In dem erzkonservativen Königreich benötigen Frauen bisher für Reisen, ein Studium oder die Ausübung bestimmter Berufe die Zustimmung ihres Mannes, Vaters, Bruders oder eines anderen männlichen Verwandten. Dieses Vormundschaftssystem sorgt dafür, dass Frauen ihr ganzes Leben lang den rechtlichen Status einer Minderjährigen haben. International wird das scharf kritisiert, auch in Saudi-Arabien selbst regt sich zunehmend Widerstand.
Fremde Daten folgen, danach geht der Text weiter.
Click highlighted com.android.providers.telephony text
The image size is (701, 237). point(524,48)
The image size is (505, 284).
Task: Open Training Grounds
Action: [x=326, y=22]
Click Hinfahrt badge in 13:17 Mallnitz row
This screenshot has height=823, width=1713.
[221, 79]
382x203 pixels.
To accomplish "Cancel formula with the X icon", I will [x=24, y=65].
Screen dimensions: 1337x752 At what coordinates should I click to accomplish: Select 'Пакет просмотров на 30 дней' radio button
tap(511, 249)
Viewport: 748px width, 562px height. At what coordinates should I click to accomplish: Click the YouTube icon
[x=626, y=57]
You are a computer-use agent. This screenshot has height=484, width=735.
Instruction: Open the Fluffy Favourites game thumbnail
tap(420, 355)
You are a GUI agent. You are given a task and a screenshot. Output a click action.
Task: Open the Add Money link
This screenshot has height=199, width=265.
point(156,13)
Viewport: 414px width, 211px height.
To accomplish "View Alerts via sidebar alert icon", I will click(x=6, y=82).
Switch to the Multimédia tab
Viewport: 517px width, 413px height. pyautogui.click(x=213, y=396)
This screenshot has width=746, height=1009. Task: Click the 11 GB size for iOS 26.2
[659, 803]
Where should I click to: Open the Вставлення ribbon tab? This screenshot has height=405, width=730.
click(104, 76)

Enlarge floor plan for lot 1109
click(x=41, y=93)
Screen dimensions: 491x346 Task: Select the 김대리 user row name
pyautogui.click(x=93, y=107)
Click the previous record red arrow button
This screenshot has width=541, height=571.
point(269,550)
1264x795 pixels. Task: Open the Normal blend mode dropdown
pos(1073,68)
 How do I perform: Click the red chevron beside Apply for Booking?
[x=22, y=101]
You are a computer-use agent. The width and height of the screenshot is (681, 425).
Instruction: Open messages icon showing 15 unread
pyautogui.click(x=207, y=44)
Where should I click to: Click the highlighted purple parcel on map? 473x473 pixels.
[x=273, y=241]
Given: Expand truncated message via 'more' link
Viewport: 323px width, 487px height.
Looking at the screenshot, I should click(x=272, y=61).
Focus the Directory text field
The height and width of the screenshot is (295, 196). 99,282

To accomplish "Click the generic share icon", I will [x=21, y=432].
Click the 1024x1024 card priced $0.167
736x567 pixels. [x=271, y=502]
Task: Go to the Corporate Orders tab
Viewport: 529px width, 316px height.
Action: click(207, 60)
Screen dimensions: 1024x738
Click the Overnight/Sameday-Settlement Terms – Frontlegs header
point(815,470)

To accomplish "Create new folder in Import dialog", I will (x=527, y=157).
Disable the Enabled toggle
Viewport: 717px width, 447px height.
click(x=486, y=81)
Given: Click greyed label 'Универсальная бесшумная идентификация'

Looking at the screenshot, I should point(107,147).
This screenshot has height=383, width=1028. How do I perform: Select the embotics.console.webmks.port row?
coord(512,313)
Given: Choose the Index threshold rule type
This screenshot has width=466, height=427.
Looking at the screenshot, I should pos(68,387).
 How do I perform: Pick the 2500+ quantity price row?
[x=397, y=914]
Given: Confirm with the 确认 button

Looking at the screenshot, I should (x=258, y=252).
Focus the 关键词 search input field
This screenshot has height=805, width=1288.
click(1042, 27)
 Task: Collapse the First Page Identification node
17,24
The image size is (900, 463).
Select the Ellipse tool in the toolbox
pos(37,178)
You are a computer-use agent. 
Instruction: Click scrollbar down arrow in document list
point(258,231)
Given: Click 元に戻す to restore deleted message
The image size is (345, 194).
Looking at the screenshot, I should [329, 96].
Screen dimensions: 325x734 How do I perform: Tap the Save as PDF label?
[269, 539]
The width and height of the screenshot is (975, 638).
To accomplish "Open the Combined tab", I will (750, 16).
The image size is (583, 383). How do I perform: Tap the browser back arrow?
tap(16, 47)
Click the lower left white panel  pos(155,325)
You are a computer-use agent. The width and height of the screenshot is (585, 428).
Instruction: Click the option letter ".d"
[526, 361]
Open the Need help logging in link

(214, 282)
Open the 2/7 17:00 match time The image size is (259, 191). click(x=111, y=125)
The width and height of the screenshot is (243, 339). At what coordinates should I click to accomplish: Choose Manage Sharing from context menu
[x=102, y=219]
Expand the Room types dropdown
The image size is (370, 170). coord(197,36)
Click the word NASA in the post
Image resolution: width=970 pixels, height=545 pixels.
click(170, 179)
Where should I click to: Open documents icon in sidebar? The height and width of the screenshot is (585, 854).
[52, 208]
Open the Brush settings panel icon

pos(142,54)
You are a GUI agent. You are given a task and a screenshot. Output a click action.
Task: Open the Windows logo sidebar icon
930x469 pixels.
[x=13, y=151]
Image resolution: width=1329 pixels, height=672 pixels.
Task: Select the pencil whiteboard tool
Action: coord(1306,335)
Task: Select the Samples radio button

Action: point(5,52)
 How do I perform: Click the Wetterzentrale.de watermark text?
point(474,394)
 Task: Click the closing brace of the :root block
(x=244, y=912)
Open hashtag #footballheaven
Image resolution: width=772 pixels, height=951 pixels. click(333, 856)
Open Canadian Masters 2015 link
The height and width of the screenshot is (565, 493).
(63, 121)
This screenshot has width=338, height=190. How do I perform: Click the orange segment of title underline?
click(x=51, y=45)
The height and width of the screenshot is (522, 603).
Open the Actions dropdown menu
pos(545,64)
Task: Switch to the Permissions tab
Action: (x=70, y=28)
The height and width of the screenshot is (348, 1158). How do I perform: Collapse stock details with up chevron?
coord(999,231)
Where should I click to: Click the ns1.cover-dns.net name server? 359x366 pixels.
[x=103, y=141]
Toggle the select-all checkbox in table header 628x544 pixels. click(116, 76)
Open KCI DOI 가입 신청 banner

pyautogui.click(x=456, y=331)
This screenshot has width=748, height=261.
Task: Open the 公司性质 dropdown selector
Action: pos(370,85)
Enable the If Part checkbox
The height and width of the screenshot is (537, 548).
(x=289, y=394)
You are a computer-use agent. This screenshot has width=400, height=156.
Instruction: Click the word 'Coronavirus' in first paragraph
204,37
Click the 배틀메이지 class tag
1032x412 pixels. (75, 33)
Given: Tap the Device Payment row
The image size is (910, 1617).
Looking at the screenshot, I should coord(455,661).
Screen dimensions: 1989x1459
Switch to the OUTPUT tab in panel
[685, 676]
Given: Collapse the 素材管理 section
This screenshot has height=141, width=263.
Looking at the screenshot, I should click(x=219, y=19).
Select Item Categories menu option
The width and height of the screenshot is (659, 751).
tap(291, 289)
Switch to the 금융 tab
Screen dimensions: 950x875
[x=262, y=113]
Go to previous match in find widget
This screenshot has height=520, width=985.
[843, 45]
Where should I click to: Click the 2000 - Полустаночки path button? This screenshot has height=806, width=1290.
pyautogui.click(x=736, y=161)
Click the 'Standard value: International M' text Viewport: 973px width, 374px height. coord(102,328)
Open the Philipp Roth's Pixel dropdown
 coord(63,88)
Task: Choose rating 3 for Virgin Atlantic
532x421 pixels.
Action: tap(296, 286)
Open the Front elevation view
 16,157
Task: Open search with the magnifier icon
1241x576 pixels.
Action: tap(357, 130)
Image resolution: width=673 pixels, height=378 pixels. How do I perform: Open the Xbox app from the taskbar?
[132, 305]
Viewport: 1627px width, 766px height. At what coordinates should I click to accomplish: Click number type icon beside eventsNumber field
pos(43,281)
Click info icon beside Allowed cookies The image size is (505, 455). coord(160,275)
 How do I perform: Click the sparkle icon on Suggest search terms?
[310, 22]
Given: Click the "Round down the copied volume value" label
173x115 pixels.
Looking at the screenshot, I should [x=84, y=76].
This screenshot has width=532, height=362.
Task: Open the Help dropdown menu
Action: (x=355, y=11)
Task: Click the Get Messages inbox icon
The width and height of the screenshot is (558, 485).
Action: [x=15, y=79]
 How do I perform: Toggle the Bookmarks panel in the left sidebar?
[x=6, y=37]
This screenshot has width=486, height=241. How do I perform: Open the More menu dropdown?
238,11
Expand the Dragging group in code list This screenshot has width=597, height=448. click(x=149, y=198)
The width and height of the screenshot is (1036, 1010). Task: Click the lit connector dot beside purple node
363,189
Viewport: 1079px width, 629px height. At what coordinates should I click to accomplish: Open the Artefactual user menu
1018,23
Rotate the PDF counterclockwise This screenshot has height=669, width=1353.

Im Juli hatte das Gesetz Aufsehen erregt, nachdem Frauen im Ausland um Asyl angesucht und mit den drakonischen Gesetzen argumentiert hatten, die ihre Menschenrechte einschränkten. Für besondere Aufmerksamkeit hatte im Jänner die 19-jährige Rahaf al-Kunun gesorgt, die auf dem Flughafen Bangkok trotz Asylgesuchs fast von saudischen Beamten zur Rückreise gezwungen worden wäre. Sie kam schließlich in Kanada unter.

Nicht ohne Chauffeur

In den vergangenen Jahren hat Saudi-Arabien unter Kronprinz Mohammed bin Salman aber begonnen, die sehr strikten Regeln für Frauen zu lockern. So dürfen Frauen seit Juni 2018 Auto fahren – ein besonders symbolträchtiger Schritt, denn bis dahin war Saudi-Arabien das einzige Land der Welt, in dem Frauen nicht selbst fahren durften. Frauen konnten nur mit einem Chauffeur im Auto unterwegs sein. Wer sich gegen das Verbot auflehnte und doch Auto fuhr, wurde zu mehrtägigen Haftstrafen verurteilt.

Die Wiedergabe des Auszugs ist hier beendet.